As anyone who follows my twitter feed knows, I didn’t care
much about this game - especially after Portland rolled up Toronto FC 2-0 at
home midweek. I also believe that Portland has an optimal team that can
beat a lot of teams in MLS, if under laboratory levels of care. No matter how high I put the odds against the Timbers carrying that to, say, MLS Cup, this team has
a good starting core, and that can take them places. The active question is
what else it has. Tonight answered with a resounding, “not enough,” at least not
without focusing with something other than an opportunist’s eye at success. Even
with all its starters present, healthy and suited up just so, I can’t see this
current Portland Timbers team surviving all the way to MLS Cup - and that’s no
matter how much I would enjoy the ride. (Going the other way, I wouldn’t…enjoy
it, I mean, not unless the whole thing met this set of criteria that even I,
the author of this fucking plot, pretty much fail to understand…I’m married,
and to a lovely woman; think of that for, like, an hour and fist-bump her in
your head for putting up with that little of pointless discontent.)
There’s been a subtle change in narrative, at least for me,
within the time the Timbers’ 15-game unbeaten streak died and the happy end of
the four-game losing streak that followed it.

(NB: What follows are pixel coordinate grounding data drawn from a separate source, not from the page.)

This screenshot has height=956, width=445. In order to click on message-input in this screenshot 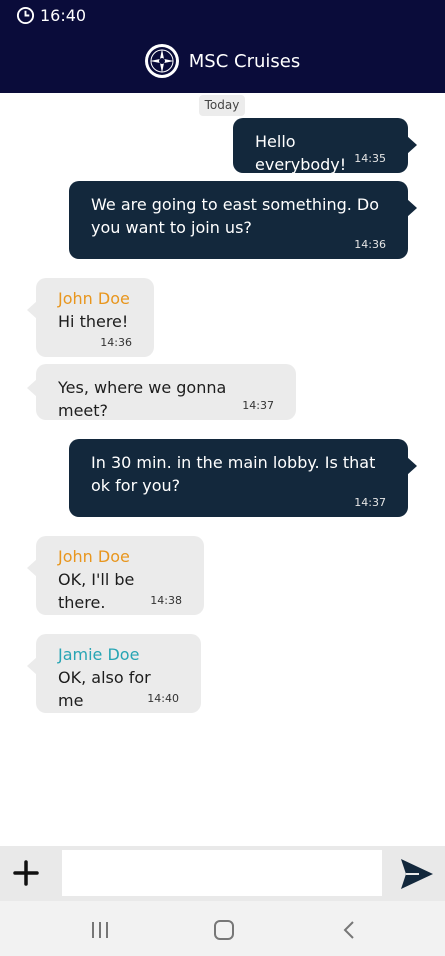, I will do `click(222, 873)`.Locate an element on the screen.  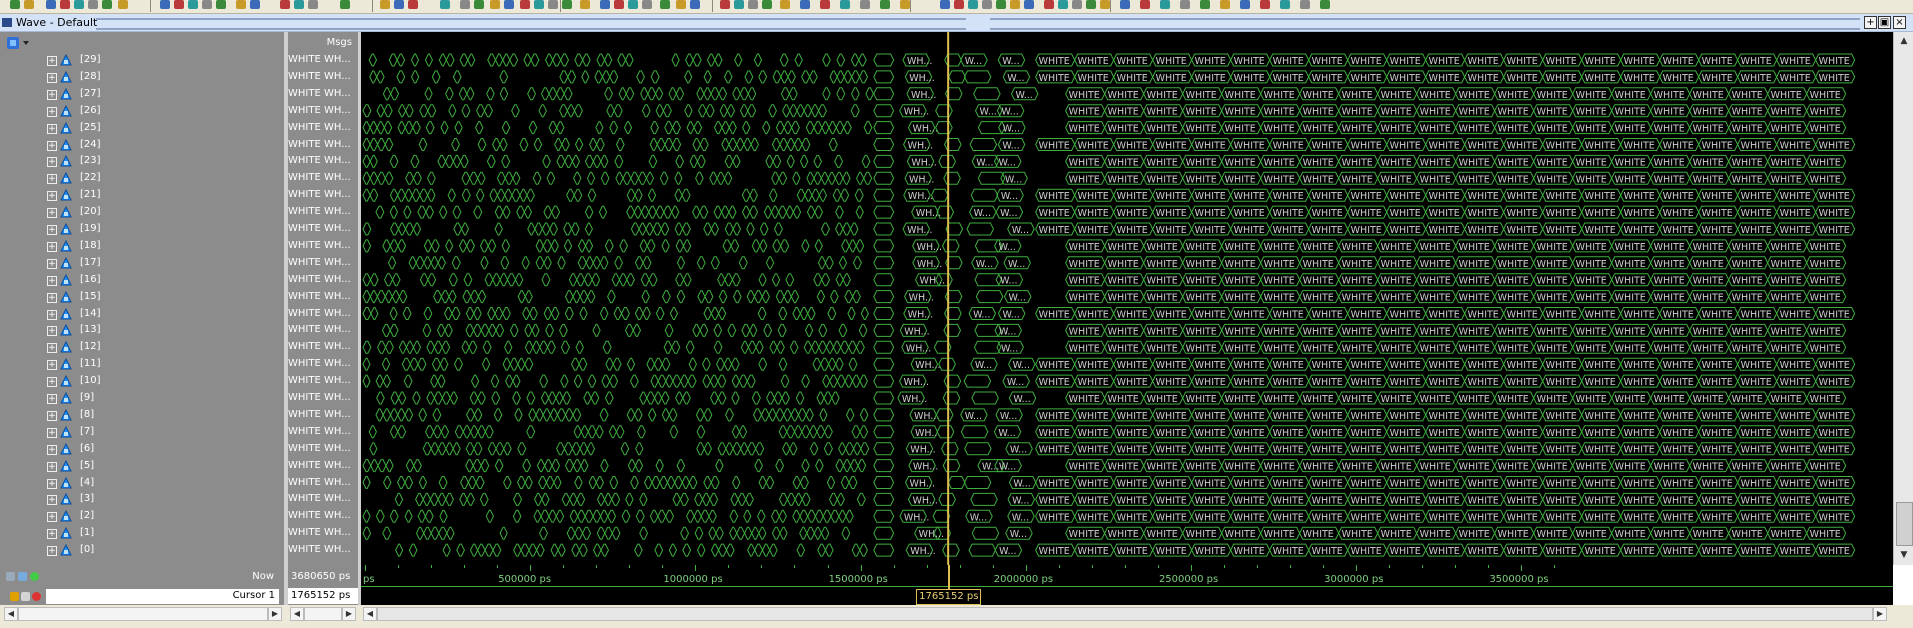
values-scroll-right-icon: ▶ is located at coordinates (349, 614). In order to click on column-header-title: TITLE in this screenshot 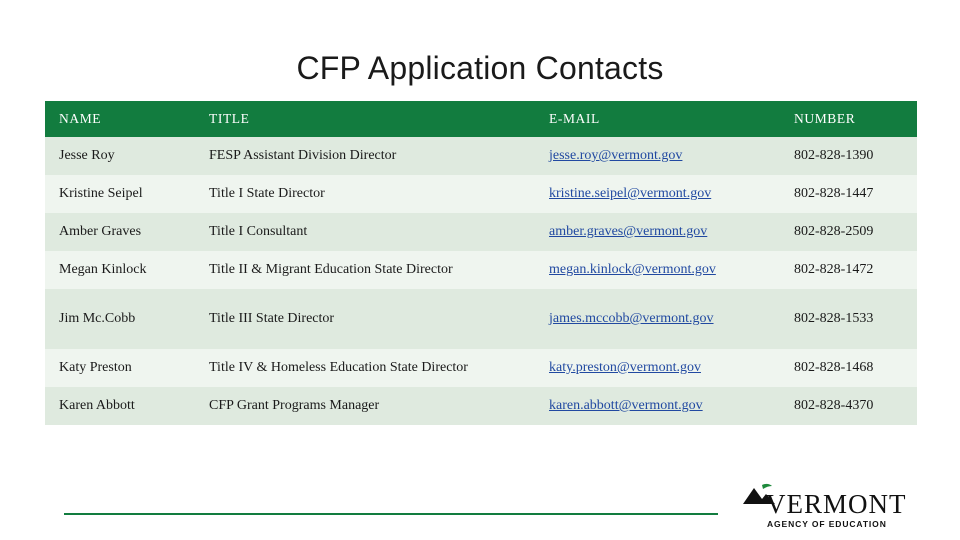, I will do `click(365, 119)`.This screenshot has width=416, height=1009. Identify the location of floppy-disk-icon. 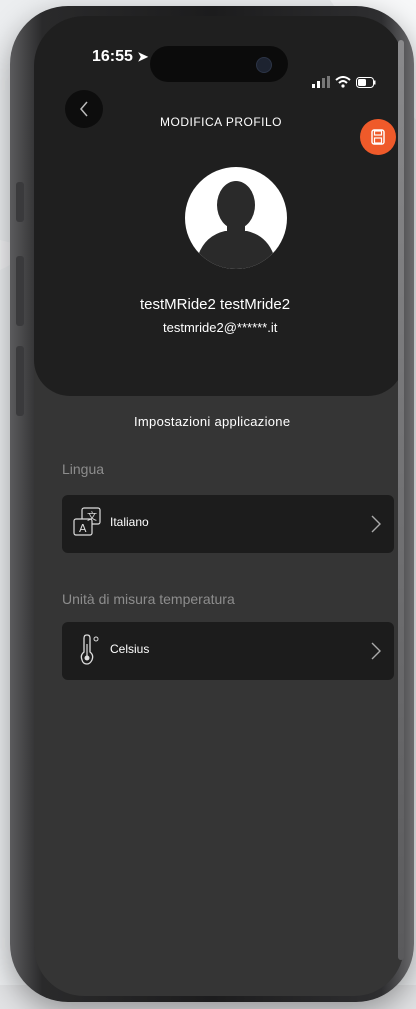
(378, 137).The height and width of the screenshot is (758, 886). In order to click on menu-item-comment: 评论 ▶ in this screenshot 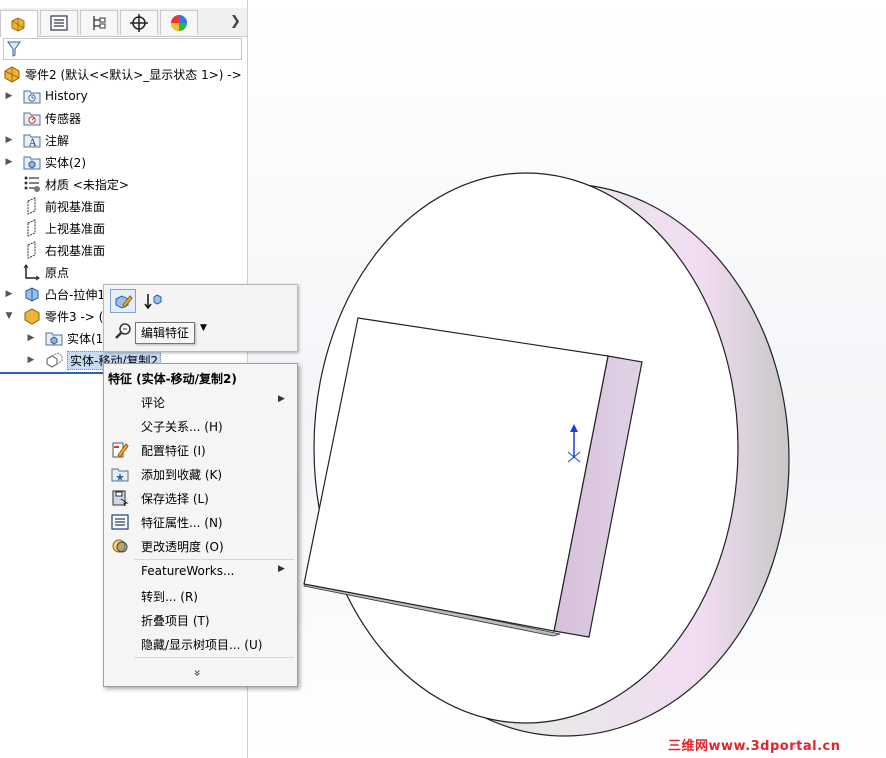, I will do `click(200, 402)`.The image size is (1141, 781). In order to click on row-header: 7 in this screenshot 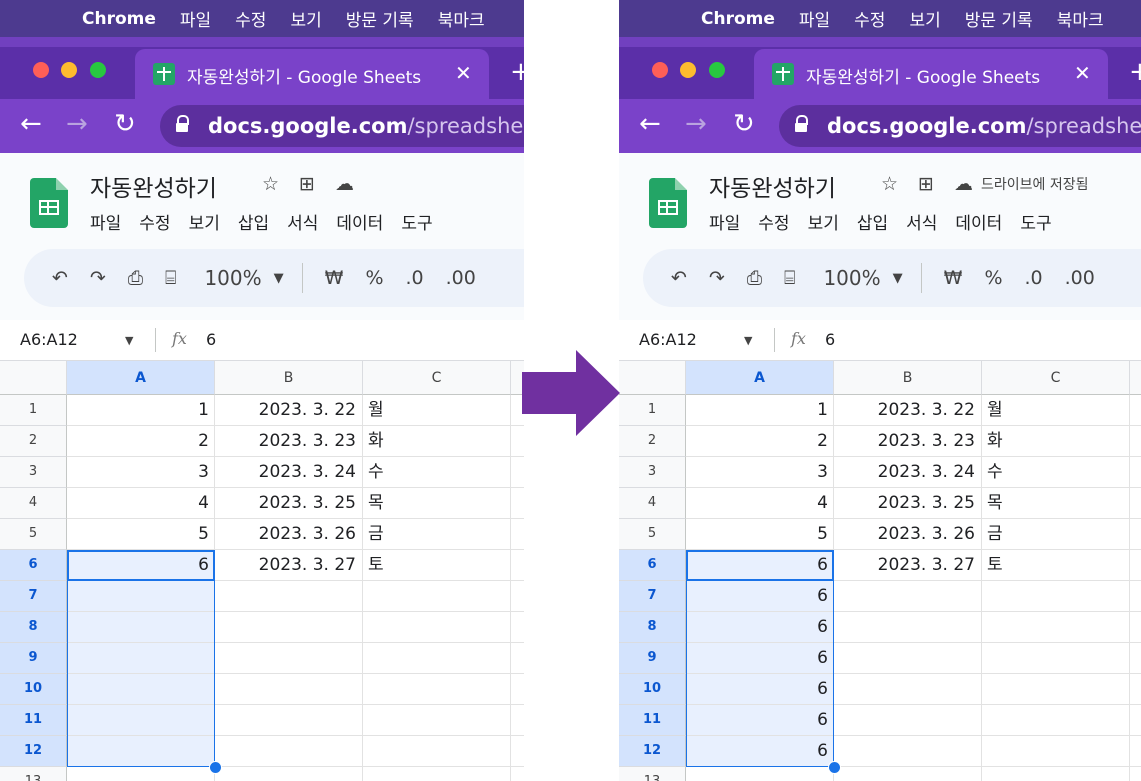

If you’ll excuse the word, a kind
of Realpolitik has slipped into the Timbers’ daily reality, a sense that fans
have to deal with the team that they have as opposed to the team they want.
Sure, it’s possible that some “Secret Weapon X,” whether between personnel or
formation, could unleash one of those dragons we all thought dead (because that denture-lisp was the last gasp), but, on evidence of tonight’s game, that feels
really, really unlikely.
To lean as hard into the positives as I can - and, for the
record, I believe in this - the best thing the Portland Timbers can do this
season in order to ensure success, and this is 1,000% arguably, is to try to
cheat to results in games where they can, while going for wins in the games
where they should get them. This goes completely against the fan-mind, but I
think it’s where this team is right now.